I usually come up with my best recipes somewhere between the time that I go to sleep and the time that I actually start cooking. It’s a very complicated process.

On Sunday I woke up and announced to my wife and the slumbering cats that I was going to barbeque chicken.

For my sauce I reduced 24 oz. of Coke to ~ 5 oz. I then added 12 oz. of crushed tomatoes, sauteed onions and garlic, then some Worchestershire, Soy, Thai chilies, chipotles, a Cab Sav reduction, a splash of Dr. Pepper, another splash of beer, paprika and chili powder, salt and pepper. I let the sauce slow cook for a couple hours and then took the trusty boat motor to it.
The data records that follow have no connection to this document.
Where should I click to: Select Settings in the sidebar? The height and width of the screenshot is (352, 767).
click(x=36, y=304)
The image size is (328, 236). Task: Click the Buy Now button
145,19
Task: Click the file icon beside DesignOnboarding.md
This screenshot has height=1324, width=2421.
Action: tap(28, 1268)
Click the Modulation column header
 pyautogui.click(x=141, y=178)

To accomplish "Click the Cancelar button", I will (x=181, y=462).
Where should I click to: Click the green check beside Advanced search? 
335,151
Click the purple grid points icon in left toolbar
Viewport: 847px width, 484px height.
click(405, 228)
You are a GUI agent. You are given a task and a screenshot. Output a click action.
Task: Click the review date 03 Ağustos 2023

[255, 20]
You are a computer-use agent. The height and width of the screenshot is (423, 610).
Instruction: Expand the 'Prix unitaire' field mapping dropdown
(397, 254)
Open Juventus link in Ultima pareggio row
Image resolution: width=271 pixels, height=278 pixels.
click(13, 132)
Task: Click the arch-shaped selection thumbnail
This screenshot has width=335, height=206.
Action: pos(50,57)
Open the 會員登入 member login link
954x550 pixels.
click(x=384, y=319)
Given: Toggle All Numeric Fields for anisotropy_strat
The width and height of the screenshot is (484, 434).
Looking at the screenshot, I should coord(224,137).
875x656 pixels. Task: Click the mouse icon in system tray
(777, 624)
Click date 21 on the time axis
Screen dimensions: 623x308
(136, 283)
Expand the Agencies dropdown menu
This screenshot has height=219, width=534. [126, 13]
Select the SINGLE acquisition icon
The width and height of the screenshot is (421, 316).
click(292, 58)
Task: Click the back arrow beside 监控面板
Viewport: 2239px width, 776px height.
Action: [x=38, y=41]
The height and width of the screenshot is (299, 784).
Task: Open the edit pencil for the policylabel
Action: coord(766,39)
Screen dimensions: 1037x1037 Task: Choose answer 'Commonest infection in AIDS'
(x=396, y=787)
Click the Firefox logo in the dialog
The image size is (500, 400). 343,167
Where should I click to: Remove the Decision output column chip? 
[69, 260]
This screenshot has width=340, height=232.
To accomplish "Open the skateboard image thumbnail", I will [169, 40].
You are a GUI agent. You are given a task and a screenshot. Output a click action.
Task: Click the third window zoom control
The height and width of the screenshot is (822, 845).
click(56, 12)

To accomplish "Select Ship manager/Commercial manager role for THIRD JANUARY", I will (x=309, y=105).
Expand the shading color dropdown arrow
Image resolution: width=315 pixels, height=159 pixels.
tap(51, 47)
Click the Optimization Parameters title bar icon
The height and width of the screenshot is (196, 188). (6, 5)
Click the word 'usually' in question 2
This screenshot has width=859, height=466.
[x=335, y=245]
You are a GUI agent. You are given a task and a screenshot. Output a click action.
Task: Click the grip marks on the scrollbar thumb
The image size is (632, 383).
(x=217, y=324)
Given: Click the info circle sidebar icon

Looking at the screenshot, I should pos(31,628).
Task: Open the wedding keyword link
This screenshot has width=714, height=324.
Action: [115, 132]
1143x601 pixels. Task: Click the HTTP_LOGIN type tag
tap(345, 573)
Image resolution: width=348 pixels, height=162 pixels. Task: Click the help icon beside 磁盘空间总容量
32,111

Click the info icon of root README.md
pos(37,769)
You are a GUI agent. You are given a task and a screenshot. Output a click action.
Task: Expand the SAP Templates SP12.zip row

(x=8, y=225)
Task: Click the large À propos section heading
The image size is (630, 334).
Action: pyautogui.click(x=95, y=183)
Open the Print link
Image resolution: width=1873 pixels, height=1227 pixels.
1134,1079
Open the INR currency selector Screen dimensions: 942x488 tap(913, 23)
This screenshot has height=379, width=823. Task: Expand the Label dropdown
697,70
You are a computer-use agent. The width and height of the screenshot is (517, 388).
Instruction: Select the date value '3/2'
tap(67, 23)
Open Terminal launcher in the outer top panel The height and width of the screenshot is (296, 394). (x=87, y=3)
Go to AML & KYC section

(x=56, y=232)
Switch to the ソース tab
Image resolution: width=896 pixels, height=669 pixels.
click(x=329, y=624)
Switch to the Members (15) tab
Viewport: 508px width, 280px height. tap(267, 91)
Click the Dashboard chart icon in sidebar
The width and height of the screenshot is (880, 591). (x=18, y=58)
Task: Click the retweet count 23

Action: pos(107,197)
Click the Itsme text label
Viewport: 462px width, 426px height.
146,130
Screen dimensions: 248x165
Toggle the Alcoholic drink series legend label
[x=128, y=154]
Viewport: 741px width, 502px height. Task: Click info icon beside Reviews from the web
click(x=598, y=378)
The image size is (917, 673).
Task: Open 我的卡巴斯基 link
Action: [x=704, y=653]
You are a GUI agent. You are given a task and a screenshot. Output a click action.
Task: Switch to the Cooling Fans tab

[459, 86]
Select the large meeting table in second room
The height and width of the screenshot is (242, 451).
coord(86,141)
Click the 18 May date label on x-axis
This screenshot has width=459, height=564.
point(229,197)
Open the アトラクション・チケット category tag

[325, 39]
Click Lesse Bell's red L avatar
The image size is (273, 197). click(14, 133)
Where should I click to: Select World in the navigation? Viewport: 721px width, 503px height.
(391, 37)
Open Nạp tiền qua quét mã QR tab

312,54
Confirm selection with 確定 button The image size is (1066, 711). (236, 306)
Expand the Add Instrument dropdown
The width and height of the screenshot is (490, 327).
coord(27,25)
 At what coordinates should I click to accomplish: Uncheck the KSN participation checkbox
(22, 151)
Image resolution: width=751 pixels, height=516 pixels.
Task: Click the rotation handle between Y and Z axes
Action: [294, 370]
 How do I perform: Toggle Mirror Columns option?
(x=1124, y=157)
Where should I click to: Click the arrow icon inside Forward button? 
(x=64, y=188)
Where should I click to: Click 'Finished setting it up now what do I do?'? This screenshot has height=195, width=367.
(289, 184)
I rubbed an organic whole chicken with 1/4 c. Johnny Beans coffee, salt, pepper, chili powder, paprika and thyme. I slow grilled it with a makeshift smoker (oak chips wrapped in foil) for ~ an hour.

I tossed a couple cans of pork ‘n bean in a pot with some sweated vidalias and brown sugar.

All made for an awesome BBQ chicken dinner and some good NFL playoff games. I wish I had written down my recipe for the sauce.